My family. God bless we love our pizza. Especially over a holiday weekend. But DAMN GUYS. Trying the new neighborhood pizza spot without me? Even though I stupidly suggested it? BRUTAL. I misjudged the timing on the delivery so I didn’t even have a protein ready to cook when the pizza got here. Which could have gone either way! It turned out to be a brilliant move because while they were killing the ‘za I was busy over at the stove prepping my meal and didn’t have to witness the mozzarella cheese stretching or the olive oil crust dipping. I don’t know if it was true or they were just trying to make me feel better but they said the pizza was just ok. Bless them. Did that make my sesame-crusted tuna steak, Brussels sprouts and butternut squash-apple soup taste any better? Kinda. This was really the first time I wanted to cheat. Because pizza is a family meal and a weekly ritual for us. Usually the kids want to get Domino’s (in NYC. The shame they bring on our family!) and I don’t mind passing on that. I am brainstorming a few ways I can partake in Pizza Night after January. We’ll have to see how Reintroduction goes so that I know where to make adjustments. Maybe I’ll feel fine with a gluten-free crust and light cheese. Or maybe I’ll need to experiment with sheep’s milk or goat milk cheeses. If it was once in awhile I might just have a slice and call it what it is. But if we’re doing this weekly then I need to make some adjustments. 

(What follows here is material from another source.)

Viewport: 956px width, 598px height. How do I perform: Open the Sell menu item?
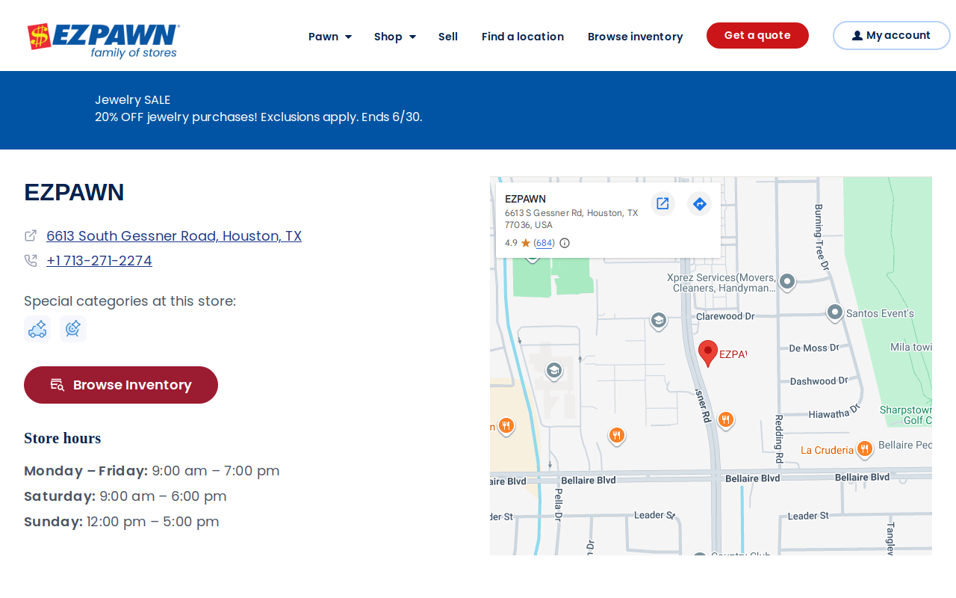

Sesame-Crusted Tuna Steak + Sautéed Brussels Sprouts + Freezer Butternut Squash & Apple Soup

Very light food prep here at home. I broke down the rotisserie chicken. That was it! I have the No-Fuss Salmon Cakes for one meal and then the chicken I can add to things along the way (helloooo new batch of mayo). The majority of prep work was meal planning and grocery shopping. Here’s what’s on tap for this week:

Paleo Pad Thai + Roasted Broccoli (Mel Joulwan)
Pressure Cooker Mexican Beef + Cauli-Rice + Salad (Nom Nom Paleo
Bacon-Wrapped Smoky Chicken Thighs (Balanced Bites) + Crash Hot Potatoes + Salad

The entire family went to Whole Foods today so that I could a) do the bulk of the food shopping for the week and b) secure that damn Paleo/sugar-free/Whole30-compliant bacon! EYES ON THE PRIZE GUYS. If mama wins we ALL win. I also desperately wanted a few minutes to peruse the prepared counters and see what, if any, shortcuts I could take over the next 2 weeks. A big shout out to my husband for wrangling our kids while I got. it. done.

Bacon: secured. Prepared section: perused. Photographic evidence: always.

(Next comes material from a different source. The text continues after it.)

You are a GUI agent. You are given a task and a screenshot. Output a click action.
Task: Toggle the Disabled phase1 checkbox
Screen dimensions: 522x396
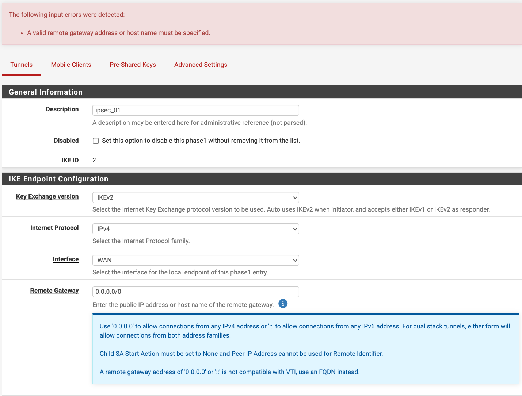pos(96,141)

SCORE!!! You guys have no idea how many places I called and how many outlets I exhausted for this stuff. So of COURSE I bought many packages.
These all look ok from the labels but every single one of them says “Ask a team member for full ingredients” so do your research. I will. I looked closer at the Sicilian Cauliflower and there’s parm cheese. Maybe in February 👍🏼
Fascinating to see a recipe called out as “Paleo” in America’s Test Kitchen.

I’m feeling like this way of eating is becoming routine. I don’t think about it nearly as often as I did 2 weeks ago. There’s more specific planning, but once those meals are made and I have a fridge AND freezer full of good choices? I’m golden. My digestion isn’t nearly as erratic as it was pre-Whole30. And I LOVE not feeling like I HAVE to have something sweet after every meal. That Sugar Dragon is somethin’, amiright?

I didn’t get the yoga workout in that I’d hoped for today so that kinda stunk. I ended the day with a scoop of Vital Proteins Collagen Peptides in my chamomile tea to get ready for a busy week. What about you?

I finally remembered to put the collage peptides in my tea.